Attorney General Eric Holder in Contempt of Congress Over "Fast and Furious"
Not even Holder's own Democratic Party was united for him, though the Congressional Black Caucus found the whole thing "appalling" and led a walk off the floor in protest.
The House of Representatives voted to hold Attorney General Eric Holder in contempt of Congress Thursday for failing to provide documents relating to the Fast and Furious gunwalking program.
The House took two votes, one on criminal contempt charges, which passed 255-67.
But ah! Don't expect much action. Separation of powers!
The criminal contempt of Congress is likely not to go anywhere as the Justice Department, which Holder heads, is the department responsible for opening a criminal investigation.
But there's more:
The second charge, which passed 258—95, was a civil contempt charge, could move to federal court where it could take years to litigate. Though the action puts more pressure on the administration to abide by the subpoenas and provide requested documents.

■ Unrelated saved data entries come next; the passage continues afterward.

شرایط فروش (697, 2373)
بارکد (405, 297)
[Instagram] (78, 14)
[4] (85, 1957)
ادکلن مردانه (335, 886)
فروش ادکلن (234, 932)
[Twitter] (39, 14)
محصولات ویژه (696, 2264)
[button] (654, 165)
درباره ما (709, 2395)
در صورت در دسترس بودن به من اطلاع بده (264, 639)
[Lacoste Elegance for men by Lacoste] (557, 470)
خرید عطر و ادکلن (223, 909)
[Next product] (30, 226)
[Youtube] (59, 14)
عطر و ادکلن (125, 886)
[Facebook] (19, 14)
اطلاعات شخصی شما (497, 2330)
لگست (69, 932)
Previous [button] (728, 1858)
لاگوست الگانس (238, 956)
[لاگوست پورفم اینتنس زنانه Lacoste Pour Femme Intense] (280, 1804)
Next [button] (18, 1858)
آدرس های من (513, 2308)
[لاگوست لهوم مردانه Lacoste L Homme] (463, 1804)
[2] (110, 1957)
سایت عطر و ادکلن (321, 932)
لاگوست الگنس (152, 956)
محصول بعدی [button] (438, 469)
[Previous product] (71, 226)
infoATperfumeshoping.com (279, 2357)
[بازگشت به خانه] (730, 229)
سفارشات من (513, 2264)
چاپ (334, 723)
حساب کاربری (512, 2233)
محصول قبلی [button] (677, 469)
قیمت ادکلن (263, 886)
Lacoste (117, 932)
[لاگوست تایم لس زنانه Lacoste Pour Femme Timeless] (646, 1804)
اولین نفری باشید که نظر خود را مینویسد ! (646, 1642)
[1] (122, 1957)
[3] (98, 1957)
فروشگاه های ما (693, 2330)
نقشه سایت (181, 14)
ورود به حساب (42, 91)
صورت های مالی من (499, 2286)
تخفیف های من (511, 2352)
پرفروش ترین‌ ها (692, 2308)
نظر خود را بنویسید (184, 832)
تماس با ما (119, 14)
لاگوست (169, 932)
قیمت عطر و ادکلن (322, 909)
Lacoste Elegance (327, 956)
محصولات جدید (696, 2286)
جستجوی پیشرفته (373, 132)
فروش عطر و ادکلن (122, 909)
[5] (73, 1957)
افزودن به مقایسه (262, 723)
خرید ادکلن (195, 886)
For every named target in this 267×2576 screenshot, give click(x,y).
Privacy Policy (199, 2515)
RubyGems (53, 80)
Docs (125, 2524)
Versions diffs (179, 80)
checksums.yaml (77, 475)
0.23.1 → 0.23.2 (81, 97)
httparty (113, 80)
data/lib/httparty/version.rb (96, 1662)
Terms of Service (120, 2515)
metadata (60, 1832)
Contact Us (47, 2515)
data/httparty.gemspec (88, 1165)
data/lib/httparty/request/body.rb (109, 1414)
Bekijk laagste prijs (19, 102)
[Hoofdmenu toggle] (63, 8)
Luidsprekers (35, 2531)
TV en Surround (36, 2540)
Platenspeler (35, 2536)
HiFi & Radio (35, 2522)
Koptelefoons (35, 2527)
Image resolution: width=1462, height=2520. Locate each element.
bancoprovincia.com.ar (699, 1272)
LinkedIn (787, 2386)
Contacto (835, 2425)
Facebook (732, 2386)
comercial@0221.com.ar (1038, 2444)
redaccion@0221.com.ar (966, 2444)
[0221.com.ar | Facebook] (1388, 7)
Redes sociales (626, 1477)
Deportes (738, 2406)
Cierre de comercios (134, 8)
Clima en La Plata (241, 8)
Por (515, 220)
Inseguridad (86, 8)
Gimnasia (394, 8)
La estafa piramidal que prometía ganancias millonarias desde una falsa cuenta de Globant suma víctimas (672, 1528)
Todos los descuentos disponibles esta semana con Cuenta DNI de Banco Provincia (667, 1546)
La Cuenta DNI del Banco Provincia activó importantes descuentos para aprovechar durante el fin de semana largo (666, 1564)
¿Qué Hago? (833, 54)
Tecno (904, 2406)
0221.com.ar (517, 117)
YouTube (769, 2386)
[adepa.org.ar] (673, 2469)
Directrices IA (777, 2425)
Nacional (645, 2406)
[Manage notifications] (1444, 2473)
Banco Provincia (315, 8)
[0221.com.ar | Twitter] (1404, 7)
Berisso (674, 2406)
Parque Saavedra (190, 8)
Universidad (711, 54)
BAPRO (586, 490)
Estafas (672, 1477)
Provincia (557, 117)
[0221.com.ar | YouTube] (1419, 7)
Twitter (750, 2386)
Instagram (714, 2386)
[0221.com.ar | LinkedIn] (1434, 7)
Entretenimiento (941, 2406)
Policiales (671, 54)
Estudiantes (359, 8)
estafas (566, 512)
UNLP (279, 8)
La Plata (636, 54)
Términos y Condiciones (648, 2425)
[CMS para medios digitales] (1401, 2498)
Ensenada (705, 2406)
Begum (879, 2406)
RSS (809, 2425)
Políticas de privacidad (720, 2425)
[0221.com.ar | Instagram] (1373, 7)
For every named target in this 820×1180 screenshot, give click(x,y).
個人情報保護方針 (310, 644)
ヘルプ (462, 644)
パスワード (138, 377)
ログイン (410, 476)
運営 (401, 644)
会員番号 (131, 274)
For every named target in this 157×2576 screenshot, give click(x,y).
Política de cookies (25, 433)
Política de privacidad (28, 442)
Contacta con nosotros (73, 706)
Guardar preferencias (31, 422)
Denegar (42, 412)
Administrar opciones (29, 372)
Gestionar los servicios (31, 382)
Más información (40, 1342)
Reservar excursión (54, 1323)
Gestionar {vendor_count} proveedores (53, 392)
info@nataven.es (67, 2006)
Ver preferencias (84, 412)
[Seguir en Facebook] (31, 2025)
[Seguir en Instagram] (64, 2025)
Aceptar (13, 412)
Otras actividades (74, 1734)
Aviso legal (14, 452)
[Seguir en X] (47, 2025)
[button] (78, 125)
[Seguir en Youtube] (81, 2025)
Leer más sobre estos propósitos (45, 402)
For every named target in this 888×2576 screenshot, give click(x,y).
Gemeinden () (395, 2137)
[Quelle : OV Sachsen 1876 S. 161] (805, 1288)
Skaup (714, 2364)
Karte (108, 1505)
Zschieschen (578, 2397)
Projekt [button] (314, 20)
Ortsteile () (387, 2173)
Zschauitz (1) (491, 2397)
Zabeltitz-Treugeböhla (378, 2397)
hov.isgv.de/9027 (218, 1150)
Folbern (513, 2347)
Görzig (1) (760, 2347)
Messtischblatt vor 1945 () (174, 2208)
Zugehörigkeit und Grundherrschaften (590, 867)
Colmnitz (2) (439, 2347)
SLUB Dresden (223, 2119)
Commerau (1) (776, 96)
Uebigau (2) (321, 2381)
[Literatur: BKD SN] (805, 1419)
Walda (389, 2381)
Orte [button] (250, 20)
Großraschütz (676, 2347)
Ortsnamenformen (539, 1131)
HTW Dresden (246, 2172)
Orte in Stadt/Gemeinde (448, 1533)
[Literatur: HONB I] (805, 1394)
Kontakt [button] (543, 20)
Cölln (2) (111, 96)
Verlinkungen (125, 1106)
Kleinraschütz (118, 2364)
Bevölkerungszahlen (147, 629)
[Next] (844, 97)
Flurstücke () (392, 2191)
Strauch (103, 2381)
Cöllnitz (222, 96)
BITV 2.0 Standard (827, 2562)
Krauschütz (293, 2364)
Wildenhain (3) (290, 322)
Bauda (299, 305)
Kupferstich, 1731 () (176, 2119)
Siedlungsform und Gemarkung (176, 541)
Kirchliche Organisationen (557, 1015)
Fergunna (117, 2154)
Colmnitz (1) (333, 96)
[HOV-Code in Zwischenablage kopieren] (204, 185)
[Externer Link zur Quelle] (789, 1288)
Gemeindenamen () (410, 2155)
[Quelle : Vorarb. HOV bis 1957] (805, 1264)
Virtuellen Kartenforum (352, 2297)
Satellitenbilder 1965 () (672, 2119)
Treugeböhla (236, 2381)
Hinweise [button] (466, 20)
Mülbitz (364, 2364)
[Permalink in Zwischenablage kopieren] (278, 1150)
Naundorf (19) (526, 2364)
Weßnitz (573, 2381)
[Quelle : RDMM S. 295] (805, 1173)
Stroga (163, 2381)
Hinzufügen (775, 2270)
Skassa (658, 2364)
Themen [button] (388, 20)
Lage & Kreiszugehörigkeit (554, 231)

The Democratic Party was split on the action. Seventeen members voted with the Republicans to hold Holder in criminal contempt while just under two dozen voted to hold him in civil contempt.
Holder says hell no:
Attorney General Eric Holder reacted after the first vote, criticizing House Republicans for "making reckless charges" and "advancing truly absurd conspiracy theories."
He called the vote against him "a regrettable culmination of what became a misguided—and politically motivated—investigation during an election year. By advancing it over the past year and a half, Congressman Issa and others have focused on politics over public safety."
What it's all about:
Republicans investigating the scandal say the answers to many outstanding questions could lie in tens of thousands of pages of documents the Justice Department has failed to turn over citing that they're part of the internal deliberative process or ongoing investigations.
Several weeks of closed door discussions between members of Congress, their staff, Justice Department officials and even Holder himself resulted in a stalemate. President Obama granted Holder's request for executive privilege to keep the documents from Congress, but House Republicans question if the action is further evidence of a cover up.
The Justice Department had offered to provide a "fair compilation" of the outstanding documents if Republicans on the House Oversight Committee would agree—in advance—to end their investigation once and for all. Republicans balked when the Justice Department refused to provide a log of the withheld documents and descriptions of why they were being held back, as routinely required in court disputes of this nature.
I blogged the other day about a "journalist of the year" who thinks we should all just stop being so damn nosy about Fast and Furious.
As you may have seen floating around the social networking worlds where people try to say all concerns they can label as "right-wing" are crazy, there's a very long Fortune report says the program was not deliberately designed to let guns walk off into the hands of Mexican criminals and that the whole hub-bub is overblown.
Note: I am not as of now equipped to independently judge the perspicacity of that Fortune story, which does read very special-pleading for its sources in various ways. I cite it in fairness and for your information, not in endorsement. Katie Pavlich at Town Hall does a good job taking Fortune on, thanks to commenter "cockgobbla" for the link on that.
Though it's worth remembering as per the above, at this point Holder's problems are about the cover-up, not the crime, if crime there was.